In contrast to the previous article, I found this one insightful and enjoyable.
While I have too many ideas to summarize in such a small space, I will begin by reflecting on Charles Lamb’s story about roast pork. “According to Lamb’s account, certain villagers were accustomed to keeping pigs in their homes. When one of the houses burned down, a villager touched one of the scorched pigs and, upon bringing his fingers to his lips, discovered how tasty roast pig was. Thereupon, the villagers burned down their houses to achieve their goal of roast pork.” (p. 196)
Kliebard goes on to compare this to an American approach toward educational reform. To destroy houses in order to achieve a gain. There are two dangers in this approach, Kliebard warns,
- You focus on end goals and these goals define whether or not you are successful
- In burning down established traditions, there are often incidental casualties as well.
As I have emphasized earlier, education is not in dire and desperate straits. Educators genuinely have good enthusiasm and do their best in the classroom. The idea is to work towards growth from experience of successful education, and not to “burn down the house to roast a pig” so to speak.

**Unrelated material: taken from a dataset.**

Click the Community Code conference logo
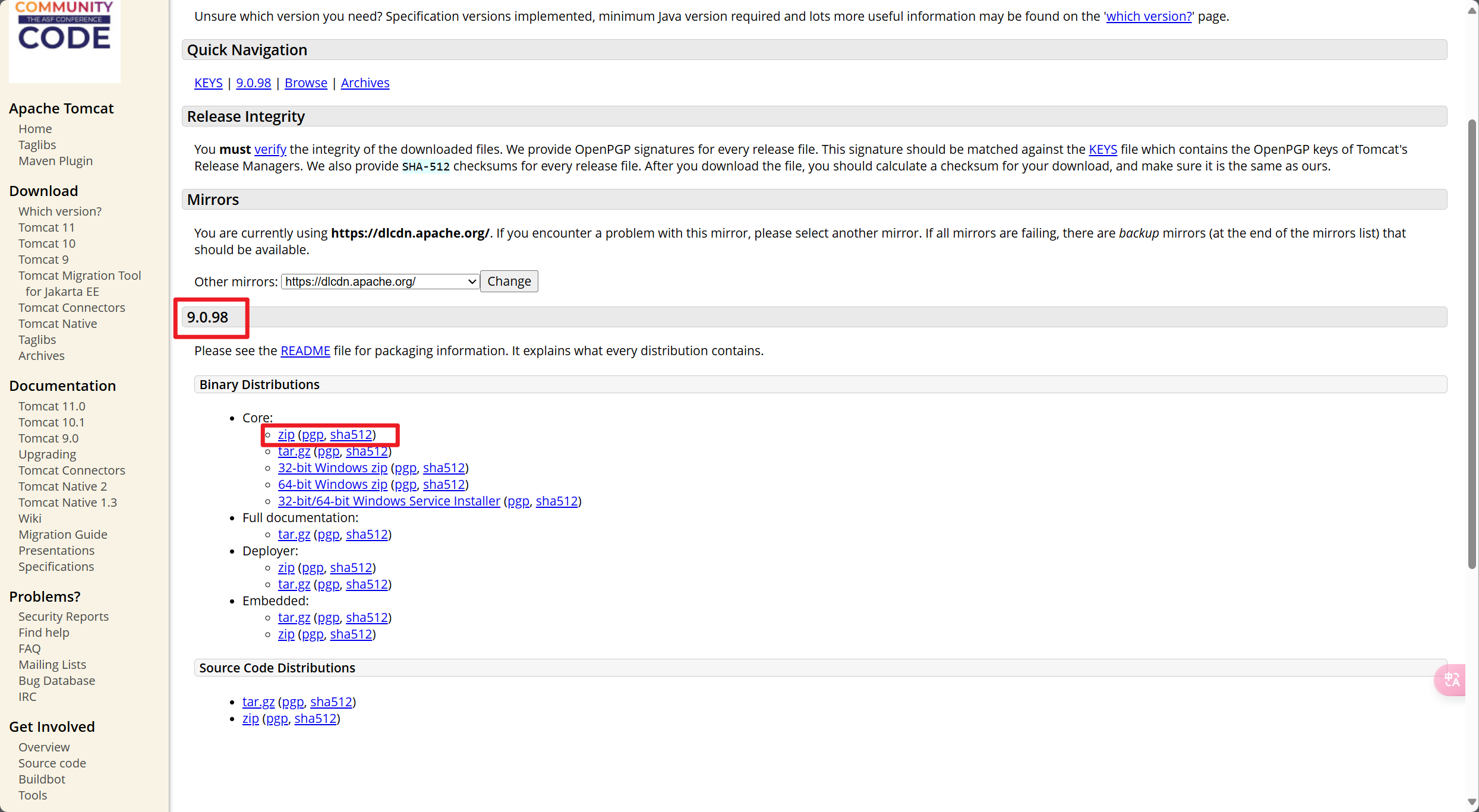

“In their zeal to break the bonds of what they saw as an inert and ineffective education, many educational reformers of that time failed to see the school as embedded in a nexus of other social institutions, all with their distinctive functions to perform. As a result, many of them tended to overestimate both the power and the responsibility of schooling.” (p. 197)
This is a powerful quote that does reinforce the varied nature in which schooling exists in our society. Primarily, that school exists as not just a place to prepare children for adulthood, it is a daycare so parents can work, a field for learning about socialization, the development of established social hierarchies, skill training for task completion, and more. If we are to talk about revamping the school system, we need to be aware of all consequences, after all “The success of any educational enterprise is to be judged not in terms of whether the ends were accurately anticipated at the outset, but in terms of the worthiness of all the consequences of the activity including, or perhaps especially, the unintended ones.” (p. 196)

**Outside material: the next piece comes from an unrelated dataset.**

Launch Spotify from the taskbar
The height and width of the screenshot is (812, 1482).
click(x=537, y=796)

Throughout this article, what strikes me is the emphasis for mastery-based education and learning. The education system needs to reflect the type of learning that is desired. This is emphasized in the line “If the experience of the Dewey school is any guide, we may properly understand goals, then, almost literally as ‘in view’; that is, they are what we see given our present vantage point, but we would be foolish if we did not change direction in line with the new vistas that emerge as we progress to that initially foreseen point on the horizon.” (p. 196)

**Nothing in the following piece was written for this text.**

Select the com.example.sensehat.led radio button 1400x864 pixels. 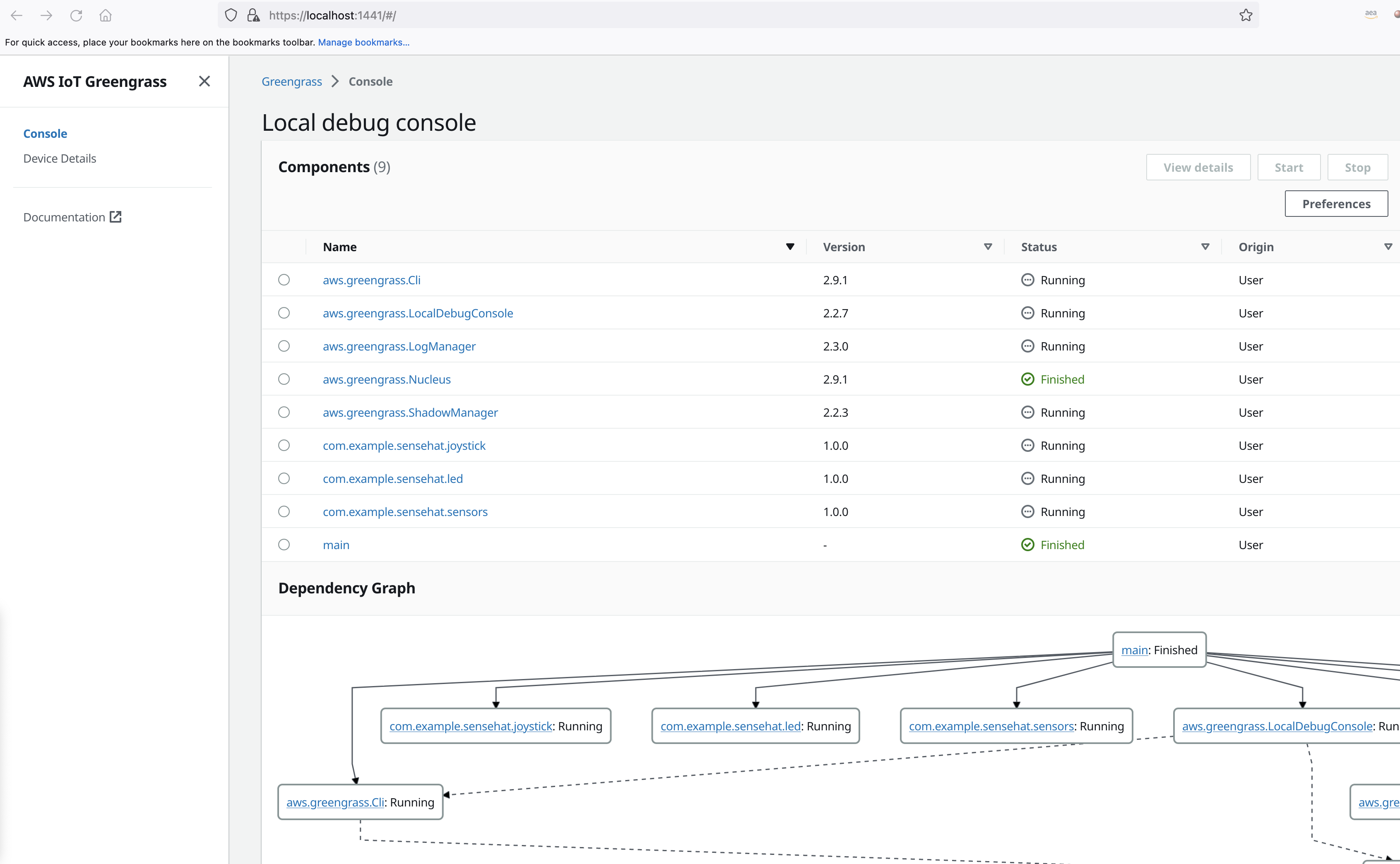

As well, Kliebard offers a place to begin our inquiry into pedagogical efficacy. “The distinctive and distinguishing purpose of schooling as [Bestor] saw it was intellectual development, and that is not such a bad starting point after all.” (p. 198) If we foster intellectual development along the lines of curiosity, inquiry, understanding and mastery orientations, we can start to develop a responsive and meaningful curriculum
Overall I found this article exciting and insightful. I would ask Kliebard what some other good readings and sources are that expand upon this discussion. In fact, I found the link for some of Dewey’s writings that were exceptionally compelling. They are distributed in the public domain and hosted at a number of sites including this one from Brock university: https://brocku.ca/MeadProject/Dewey/Dewey_1910b/Dewey_1910_toc.html
- Kliebard, H. M. (Unknown). Why history of education in teacher education? Unpublished manuscript, University of Wisconsin-Madison, Madison, WI.